Arizona Hurries to Cover a New Budget Gap of $650M in FY '09

DALLAS - With revenues continuing to fall, Arizona Gov. Jan Brewer and Republican legislative leaders yesterday agreed to an emergency plan to cover a $650 million budget gap in the current fiscal year.

The new budget fix comes less than six months after the Legislature erased a $1.6 billion deficit in the current fiscal year. And lawmakers must still bridge a $3 billion shortfall in the next fiscal year beginning July 1.

The budget plan agreed to yesterday was so urgent because the state was facing a $330 million payment to public K-12 schools Friday with only $7.1 million in its operating fund, according to state Treasurer Dean Martin.

"As long as the state continues to spend more than it makes, this will happen again," Martin said in a statement. "Legislative action is needed to address the state's cash-flow deficiencies."

To overcome the immediate budget shortfall, the governor and lawmakers agreed to use $250 million of federal stimulus funds and push $100 million in payments to state universities into the next fiscal year.

Amid serious misgivings, the leaders also are pushing $300 million of payments to K-12 schools into the next fiscal year while requiring the schools to tap their own excess balances.

Brewer was apprehensive about squeezing the schools but was generally supportive of the plan, a spokesman said.

With the ongoing problems, Brewer has proposed a five-point plan for the coming fiscal year that includes a temporary tax increase of at least $1 billion per year.

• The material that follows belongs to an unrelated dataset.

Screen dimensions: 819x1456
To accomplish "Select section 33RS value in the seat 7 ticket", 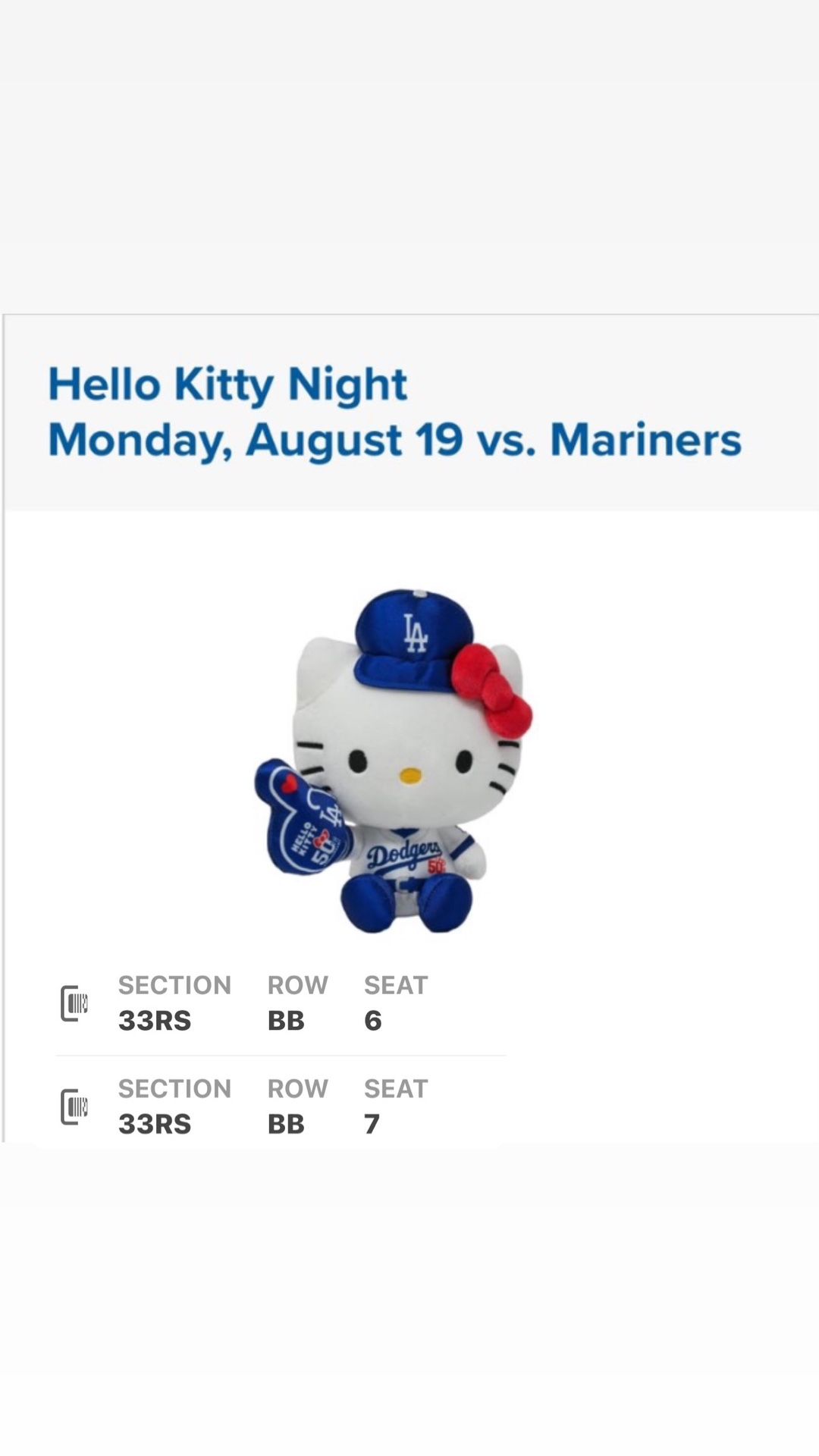I will tap(155, 1124).
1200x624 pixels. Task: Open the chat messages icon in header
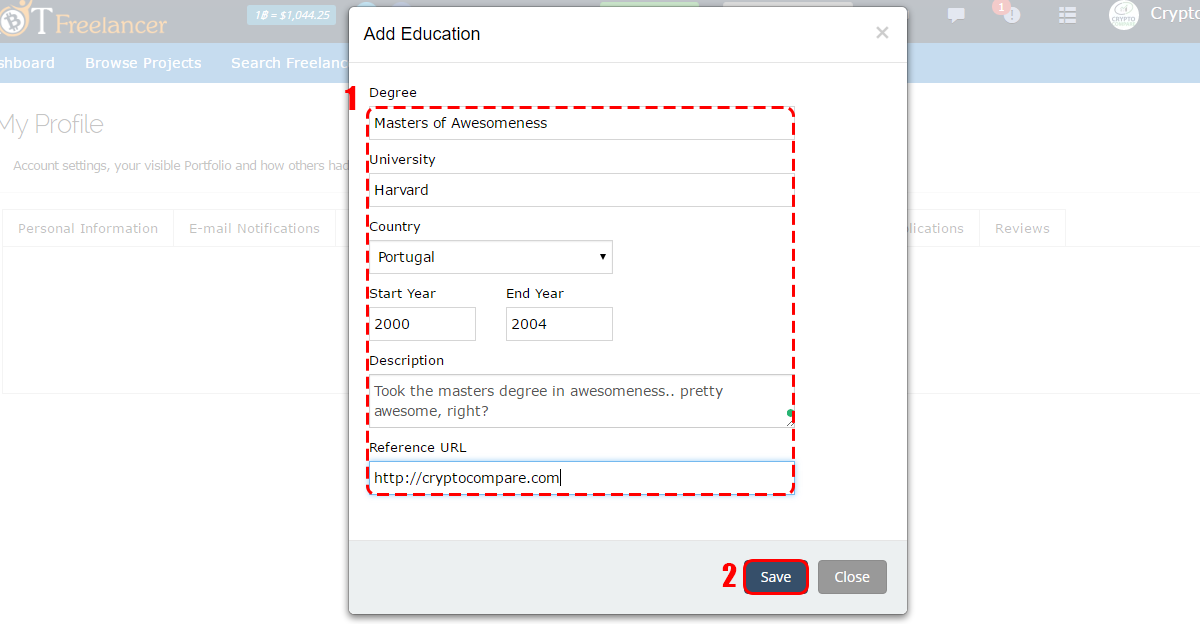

"My budget plan includes a temporary tax increase of at least $1 billion per year to avoid devastating our education, public safety and vital public health budgets," Brewer said in her proposal. "Our state budget revenues have declined, not improved, since the presentation of my plan in March. The caseloads for federally required [Arizona Health Care Cost Containment System] health insurance, as you would expect in an economic downturn, are growing substantially with approximately 47,000 new enrollees in the last two months alone."

Republican lawmakers are balking at any tax hike until further spending cuts have been made. Legislative leadership is proposing that the $3 billion budget deficit be made up by accepting $1 billion in stimulus funds, cutting $1 billion in spending and reallocating $500 million in funds. The legislative plan leaves $500 million more needed in the form of cuts or new revenue.

Martin warned last month that Arizona was still $239 million in the red after income tax payments were due and that the government would have to borrow money through warrant notes to make ends meet.

"On a day the state should be swimming with money from tax receipts, the state general fund was still deeply in the red," the treasurer said in an April 16 statement. "It is disheartening that I have had to take these extraordinary measurers just to keep the lights on, to make sure tax-refund checks clear, for teachers to be paid, and for the state to be able to cover its daily expenses."

Martin reported that the annual interest rate on the warrant notes was 0.51%.

"This is the first time since the Great Depression that warrant notes have been issued, but this could have been prevented," he said.

In a dig at former Gov. Janet Napolitano, a Democrat, Martin added: "It's unfortunate that for the past two years the former governor and other state leaders didn't heed my warnings and continued to grow state spending as if there was no recession. Their denial of the economic realities significantly magnified the budget crisis the state is facing now."